Day 14: Saturday April 26 - Bisbee, Arizona to Truth or
Consequences, New Mexico 90F / 30C baking hot!
Left Bisbee and my trailer from the past, after watching the finish of
the annual Vuelta de Bisbee bike race. Touched the Mexican border
at Douglas (why are border towns always so skanky?) and flew along flat
open roads through dry green yellow plain land with low lying ranges on
both sides. No sooner than crossing the state line back into New
Mexico did the wind start up again...this time I am prepared.
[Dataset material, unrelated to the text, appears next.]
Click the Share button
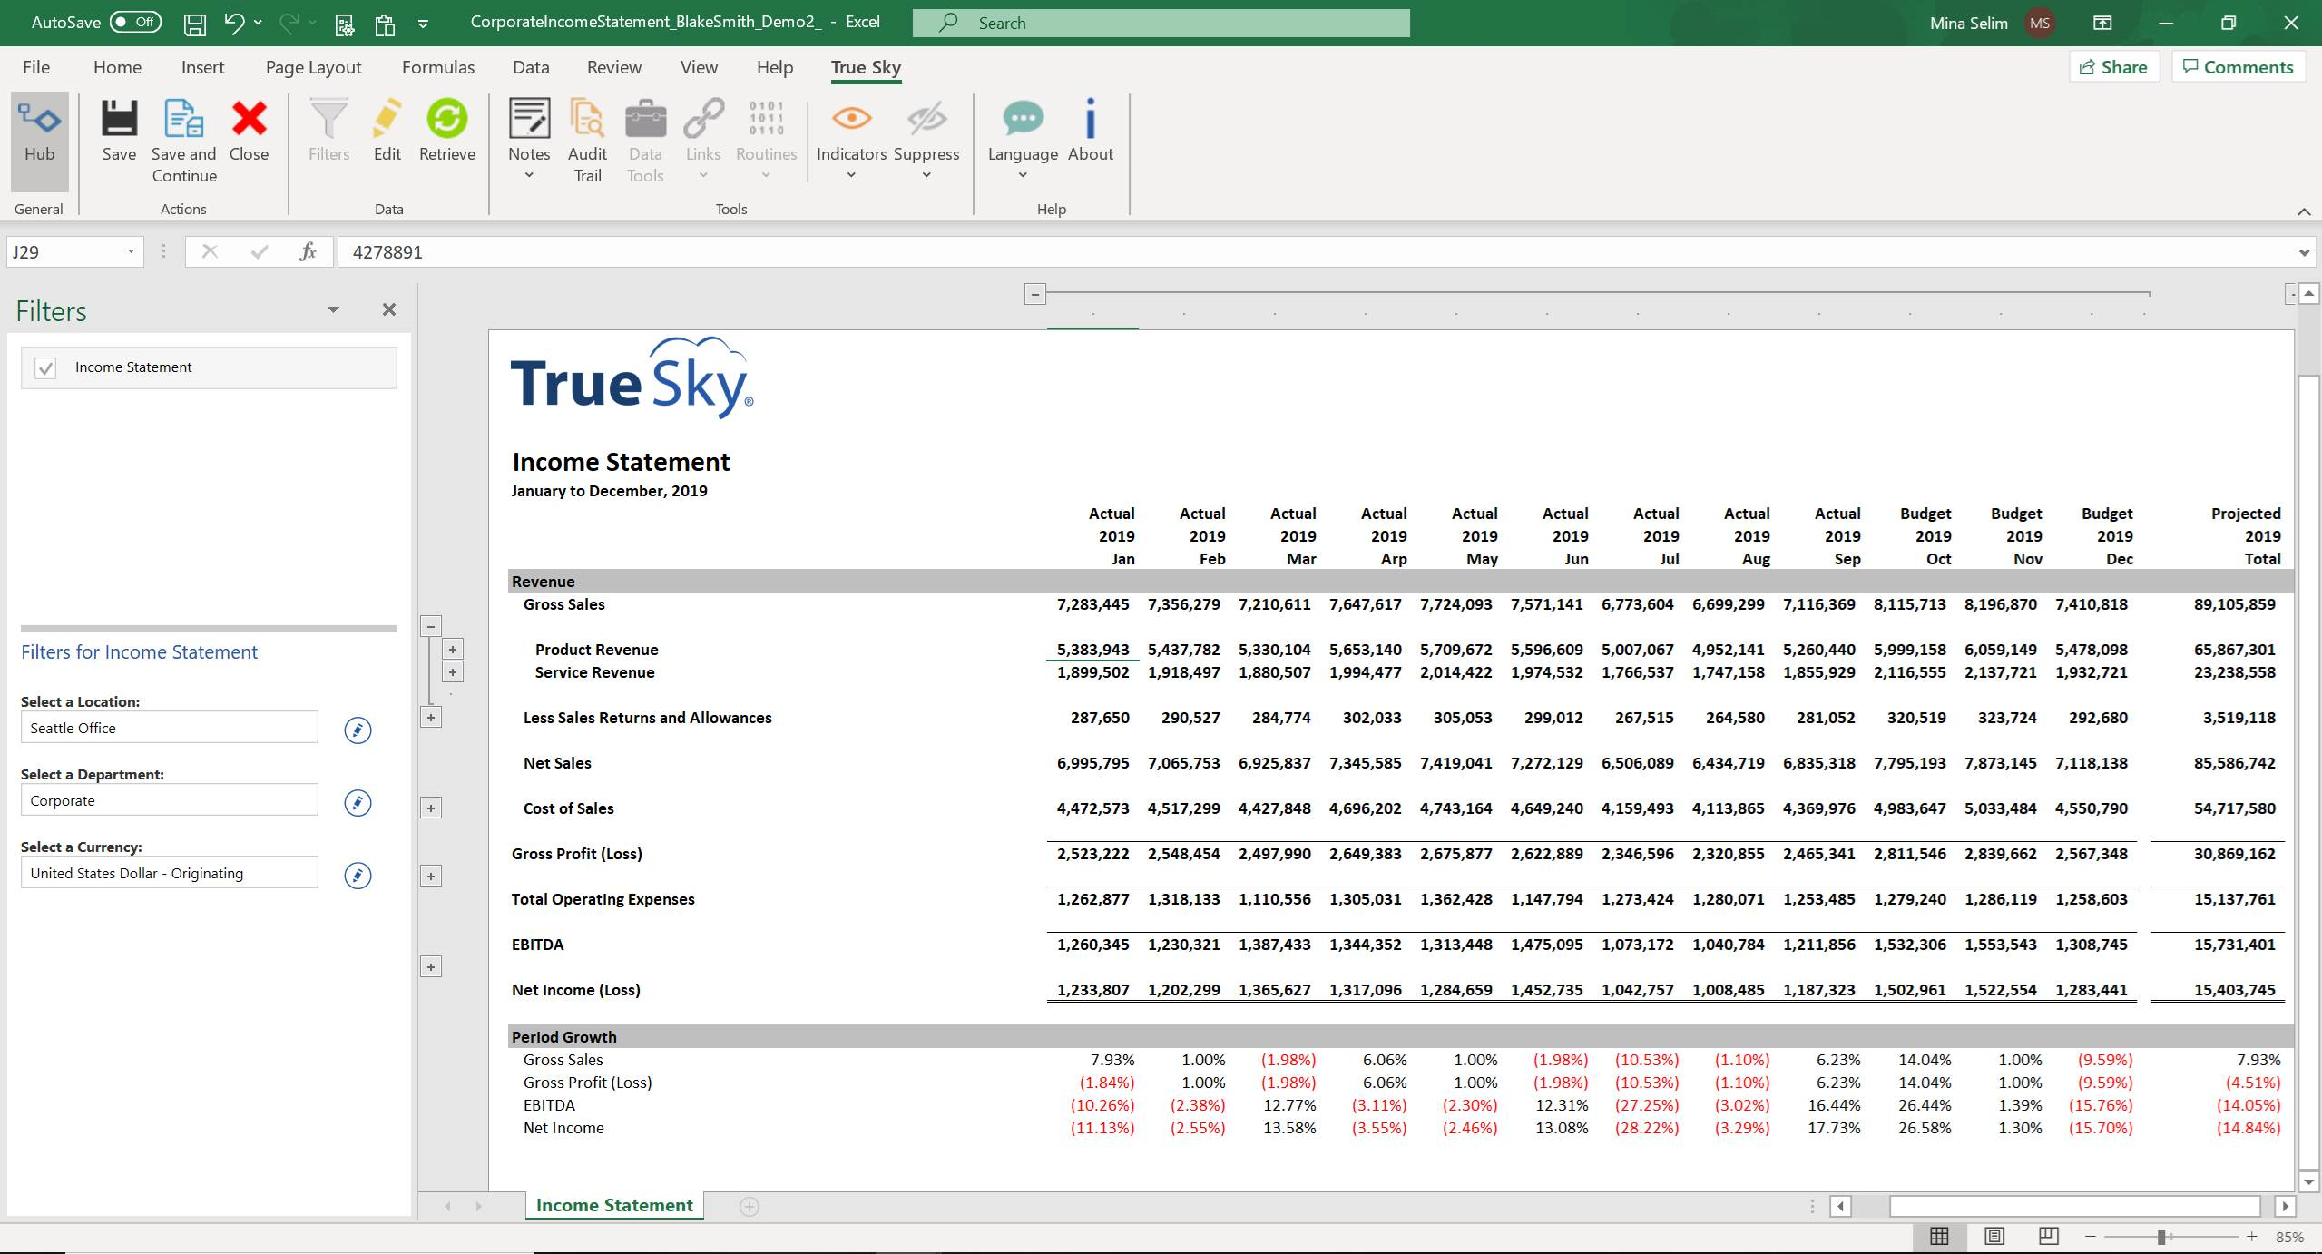This screenshot has height=1254, width=2322. pyautogui.click(x=2112, y=66)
Sometime in my past I must have been bad in NM and now the state is
trying to exact its revenge. I have lost count of the number of mini
tornados that i have seen (whirlwinds of dust gathering up great clouds
of red dirt and flinging it half a mile high)...quite impressive until
one tries to do the same to me.
Staying off freeways I zigzagged my way north east up through Silver
City (nasty unimpressive town) and on to Truth Or Consequences. So
(re)named for the 1950's game show that was held there of the same name.
Note to self: just because a place has an interesting sounding
name doesn't mean that it will be so. Apart from a nice setting on
Elephant Butte lake and a fantastic 40's style restaurant with great
seafood (go figure in the middle of Arizona!), the town is not worth a
stop.
Between St Loronzo and T or C I found a new road that is in contention
for best/most fun road, along with the other between Show Low and Globe.
Gorgeous snaking road through mountains crossing the Continental Divide,
through Bear Canyon and around Black Mountain at 9000 feet. Yee hah!